The Return of the Bubble?
Last August I wrote in this space “...the local citizenry does best without the roller-coaster cycles of housing prices. Bubbles can be exciting in the short term and while certain people make insane profits, in the end the hangover is very costly for the common weal.” While stories abound about bidding wars and frustrated buyers, I see little evidence of a speculative bubble forming.
It has been six years since the housing market collapsed. The real estate recovery that began in 2010 has lurched along and prices, while far below their historical highs set in 2007, have increased at a sustainable rate. Anecdotal evidence of bubble behavior certainly exists, but sporadic instances of buyer’s irrational exuberance does not make a market. Even though bidding wars are occurring and inventory is limited, market average prices are increasing only moderately. There are several reasons that argue for a continued moderate recovery, not a rapid increase in prices.
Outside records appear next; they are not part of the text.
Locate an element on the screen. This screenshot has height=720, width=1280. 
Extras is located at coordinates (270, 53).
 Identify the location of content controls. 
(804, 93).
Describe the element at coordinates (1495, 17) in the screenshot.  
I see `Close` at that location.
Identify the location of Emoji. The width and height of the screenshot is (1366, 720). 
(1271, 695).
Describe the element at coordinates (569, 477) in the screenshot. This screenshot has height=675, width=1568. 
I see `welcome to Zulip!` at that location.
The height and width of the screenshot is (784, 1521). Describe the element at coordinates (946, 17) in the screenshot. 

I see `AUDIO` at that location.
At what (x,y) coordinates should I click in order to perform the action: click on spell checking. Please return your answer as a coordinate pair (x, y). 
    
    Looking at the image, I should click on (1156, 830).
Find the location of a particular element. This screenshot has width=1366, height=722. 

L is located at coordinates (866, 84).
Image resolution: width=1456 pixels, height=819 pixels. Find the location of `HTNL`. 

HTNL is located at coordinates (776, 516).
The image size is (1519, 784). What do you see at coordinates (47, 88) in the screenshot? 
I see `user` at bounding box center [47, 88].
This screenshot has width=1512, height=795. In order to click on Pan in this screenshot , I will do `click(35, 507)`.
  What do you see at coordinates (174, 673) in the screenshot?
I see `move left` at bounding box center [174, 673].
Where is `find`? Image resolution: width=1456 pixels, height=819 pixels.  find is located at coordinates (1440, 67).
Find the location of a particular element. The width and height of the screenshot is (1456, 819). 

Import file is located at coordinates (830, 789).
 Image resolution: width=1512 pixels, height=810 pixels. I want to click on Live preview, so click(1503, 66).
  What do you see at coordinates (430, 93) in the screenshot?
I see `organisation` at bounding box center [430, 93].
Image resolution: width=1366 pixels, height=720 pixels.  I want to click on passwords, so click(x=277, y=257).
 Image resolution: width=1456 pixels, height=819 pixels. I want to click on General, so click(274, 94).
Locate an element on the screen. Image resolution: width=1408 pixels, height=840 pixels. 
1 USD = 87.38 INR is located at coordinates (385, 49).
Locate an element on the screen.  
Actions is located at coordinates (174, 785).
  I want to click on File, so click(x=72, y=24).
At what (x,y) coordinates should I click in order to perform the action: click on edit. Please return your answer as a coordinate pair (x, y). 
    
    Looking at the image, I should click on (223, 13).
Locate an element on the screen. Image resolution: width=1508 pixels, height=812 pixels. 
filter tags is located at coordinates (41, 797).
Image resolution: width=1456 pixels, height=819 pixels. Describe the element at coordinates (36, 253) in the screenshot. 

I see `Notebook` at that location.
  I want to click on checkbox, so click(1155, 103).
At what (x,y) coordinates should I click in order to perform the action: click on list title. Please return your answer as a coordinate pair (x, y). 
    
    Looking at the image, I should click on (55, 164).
First, prices distortions have occured where there are spot shortages or a home has been priced under the market. A good example of a such a shortage occurred during this past March and April in North Mission Hills. At sporadic times during this period no properties were for sale under 1.3 million. The few homes that wandered onto the market priced below that number were immediately snapped up, usually at over list price. More than likely, these strong sales results will encourage owners to bring similarly priced homes on the market, restoring market equilibrium.
Second, spot sales notwithstanding, the Fed will not allow another speculative fueled by reckless lending practices. The housing market was rescued by the Board by maintaining a long period of very low mortgage rates. They can easily temper the effective demand for mortgages. If you doubt this, remember when Paul Volker, the Chair of the Fed in 1979, pushed mortgage rates to 17-18%. Prices in San Diego, up 25% a year in 1978 and 1979, increased a total of 4% from 1980 to 1984! I know Monetarism is dead, but there many other tools the Fed has to make homes loans very costly.
Janet Yellen, the new Chair, will likely carry on Ben Bernanke’s accommodative policies in regards to cheap housing money. Obtaining home loans will remain difficult, but mortgage money will be inexpensive for several years. The Fed is more worried about deflation than inflation. The Fed will keep moving the goal posts as the Board recognizes there remains excess capacity in the economy even as the recovery is technically 5 years along. Mr. Bernanke’s red line, 6.5% unemployment, has been rendered irrelevant for the time being.
More important to the housing market, 10-year treasuries have not reacted to winding down of Quantitative Easing. When the Fed began reducing monthly purchases of bonds and securities last year, 30-year mortgages got more expensive but not such much as to choke off buyer demand. The Fed is looking for the Goldilocks solution for this market, not too cold nor too hot. The market shrugged off the ¾% increase of fixed rate mortgages over the past year.
Third, the spring market is always the most active time in terms of contracts being made. Combining an unusual thin inventory has made for a pefect storm, the result being occassional price distorntions.
Finally, the overall data on the market indicate the recovery is maturing and we are in the transition space between a reocvery market and a longer term stable market. The county median home price increased 18% between March 2012 and March 2013. Prices move 12% the following 12 months. This year I think the increase will be approximately 7%, or 4% after inflation.
I have contended for the past several years that San Diego will return to a 1950s style market where appreication is roughly 2 to 3% over the rate of inflation. I do not believe the community income, coupled with the increased income maldistribution, will be able to providfe a broad-based push on prices. It is not unlike foreign adventuring, we cannot afford it any more. The health of the two million dollar market (except in areas where outside money drives the market, such as in Del Mar) is directly related to an entry-level buyer being able to enter the market. The City seems unable to provide enough lower-priced supply and the continuing problem of income inequality will evenutally impact the upper reaches of the housing market.
No matter how difficult the process, entry level consumers want to purchase property. Overtime there simply is no better game in town. The Fed is going to encourage that process as long as the speculator community is kept in its cage. Rates are still historically cheap and I see so much slack in the economy that rates will stay cheap over the next three year, even if the unemployment rates sinks between six percent. (U6?) Owning assets is the only way to keep on the right side of the inequality divide. Prospective buyers who doubt the wisdom of owning property should read “Capitalism in teh 21st Century” by Thomas Piketty.